Why the EU resolution is good news for Malta

 

For many of us, EU membership is important because it offers hope in preventing the country’s two all-powerful political parties from trampling on the rule of law.

Action by the European Parliament has taken to task the European Commission’s failures.

The European Parliament is now expected to approve a strongly worded resolution next Tuesday which calls on the police to commence investigations against the Prime Minister’s Chief of Staff Keith Schembri, Minister Konrad Mizzi, Nexia BT and Pilatus Bank.

This has been adopted by all parliamentary groups, including the Greens, the Liberals, the Conservatives, the European Left and the European Popular Party. The only exception is the Socialist group.

Such investigations – if conducted well – would be in our national interest and not against it. We reject the argument that Maltese MEPs who vote for this resolution are betraying their country. In fact, those MEPs voting against the resolution will be the ones betraying us, because they will be voting against a call for Malta to stand in line with European values.

The insular aversion to any criticism from international organisations, of which we form an integral part, is nothing short of a hangover from the country’s Mintoffian past. Then, criticism by politicians from other countries was branded as ‘foreign interference’.

The narrative has raised its ugly head again under a Labour administration with the same aim – silencing dissent. It betrays an anachronistic mind frame which has outlived the Labour Party’s conversion from its not so distant Eurosceptic past.

Labour MEP and former Labour Prime Minister Alfred Sant’s declaration that the PN is “orchestrating a joint effort to attack Malta’s reputation”, is a clear reminder of this outdated mentality. Moreover, Sant is not saying the truth: the resolution is supported by MEPs from European groups that have no connection with the PN.

Labour MEP Miriam Dalli chose to turn the tables on Nationalist MEP Roberta Metsola for voting against sending an EU delegation to investigate similar issues in Hungary, where the ruling party are members of the same European political group as the PN.  Metsola hit back, saying the situation there did not to warrant a delegation.

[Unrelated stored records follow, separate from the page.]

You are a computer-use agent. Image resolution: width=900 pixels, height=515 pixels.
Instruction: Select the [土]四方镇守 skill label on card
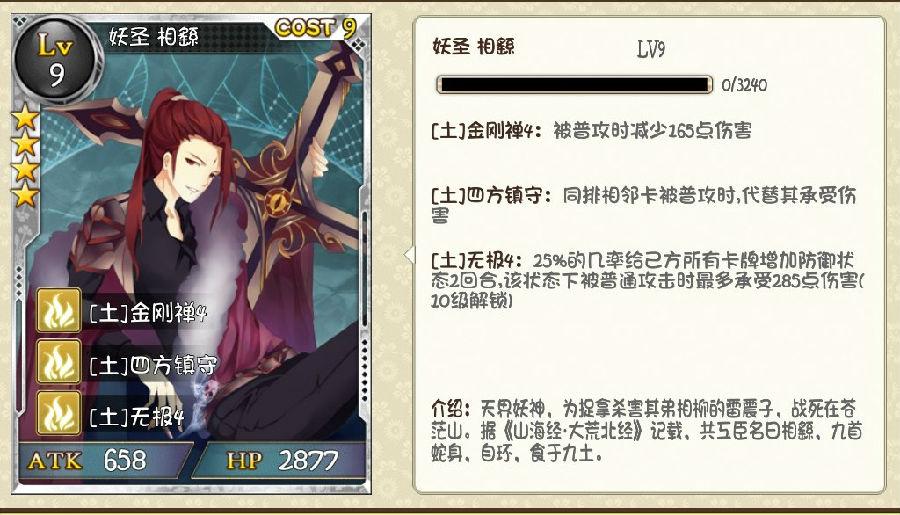153,365
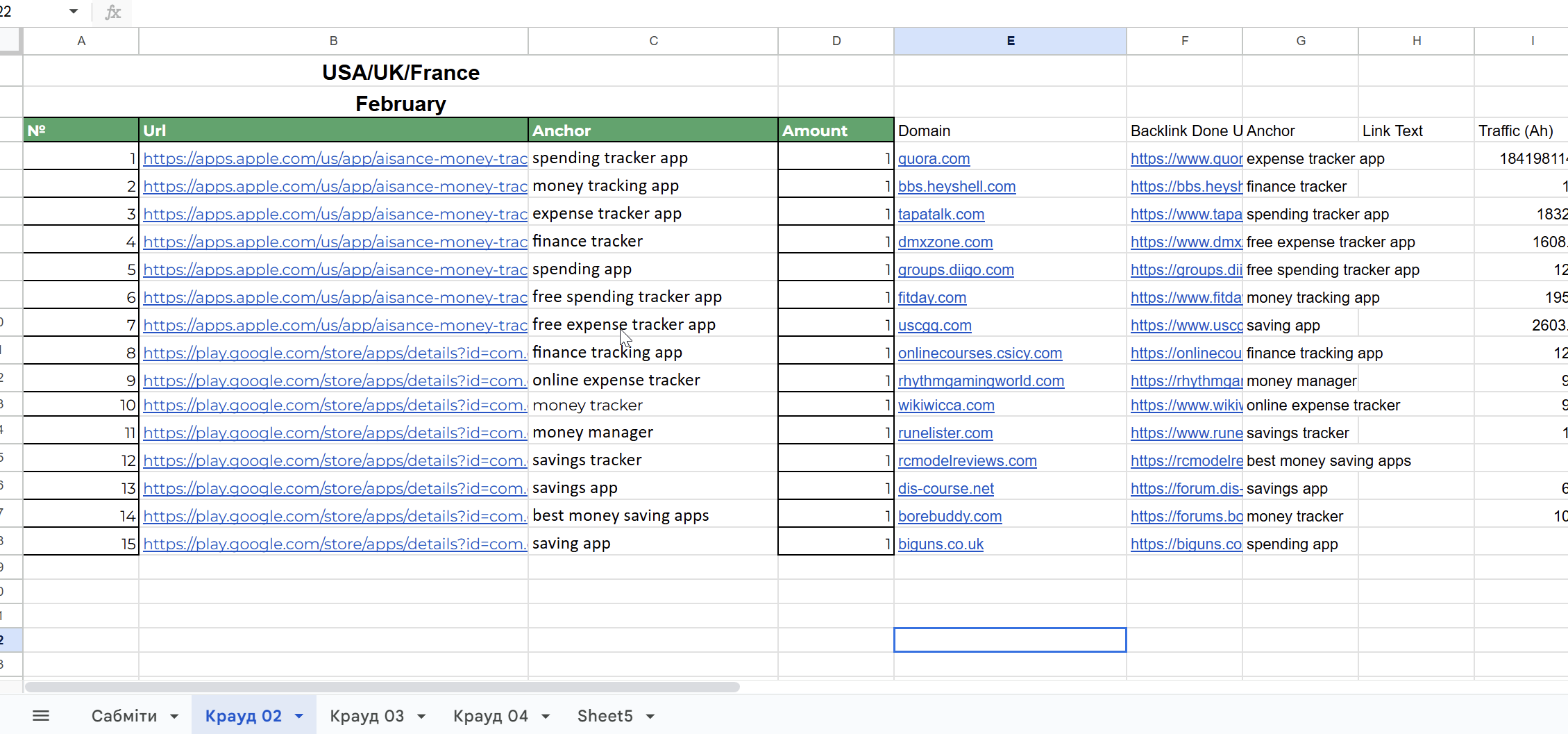1568x734 pixels.
Task: Select the column B header
Action: tap(333, 41)
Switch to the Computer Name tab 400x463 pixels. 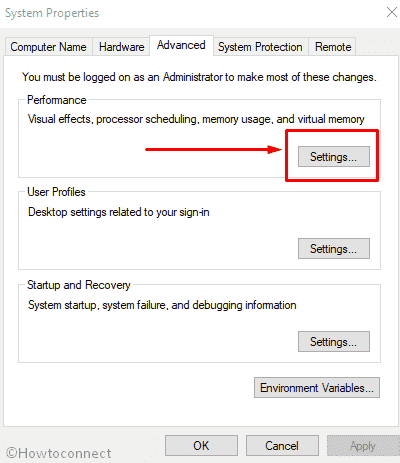[48, 47]
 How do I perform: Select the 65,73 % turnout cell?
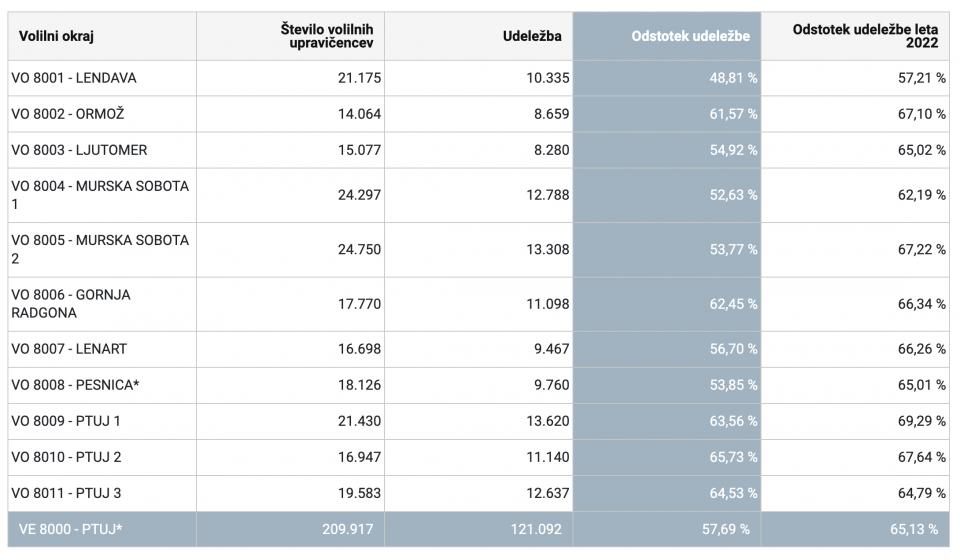click(733, 457)
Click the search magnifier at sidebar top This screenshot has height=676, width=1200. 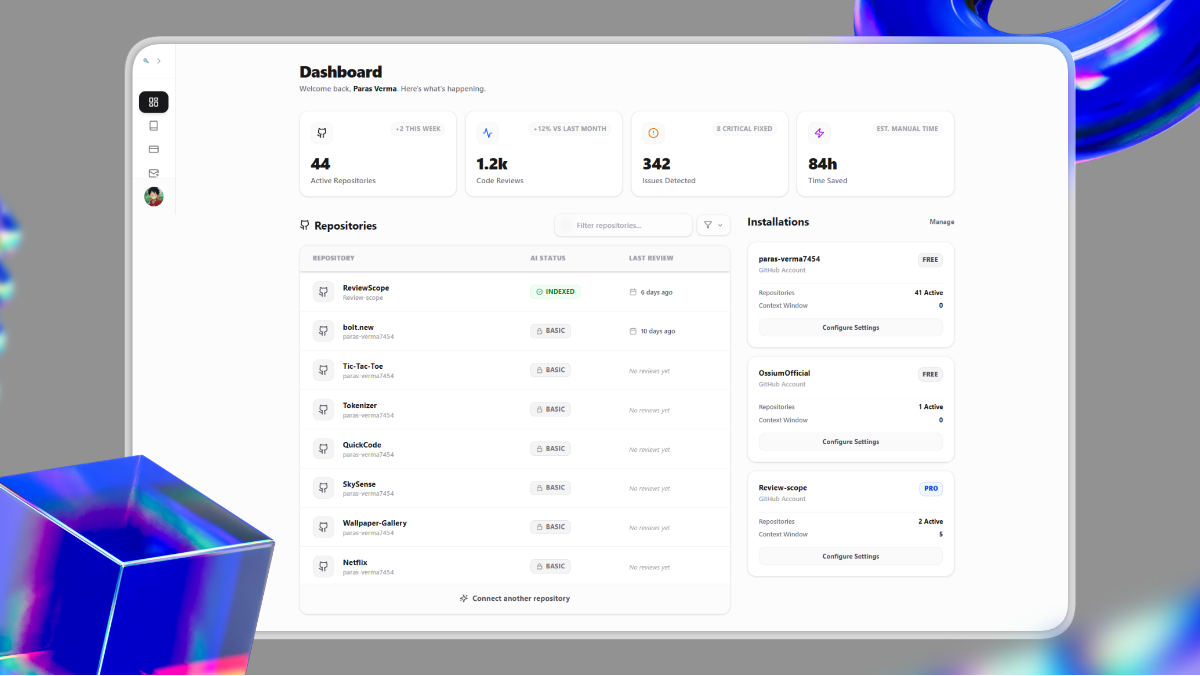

Dalli failed to see that she is subject to the same criticism she unleashed on Metsola. Like her Socialist colleagues, she was very vociferous on Hungary but she is not supporting the resolution on Malta.  What’s good for the goose is good for the gander.

It comes as no surprise that, on the eve of this important resolution on Malta, newspaper Illum resurrected old news by publishing an FIAU report which absolves Pilatus Bank from any wrong doing. The report was concluded in September 2016, a month after the resignation of FIAU Director Manfred Galdes, during whose term the original damning reports were written.  The news that resurfaced today in Illum as ‘exclusive’ was published in The Times on 12 September.

The change of heart by the FIAU after the resignation of its director confirms the institutional crisis of the past two years which have seen a change in goalposts to accommodate the powers that be.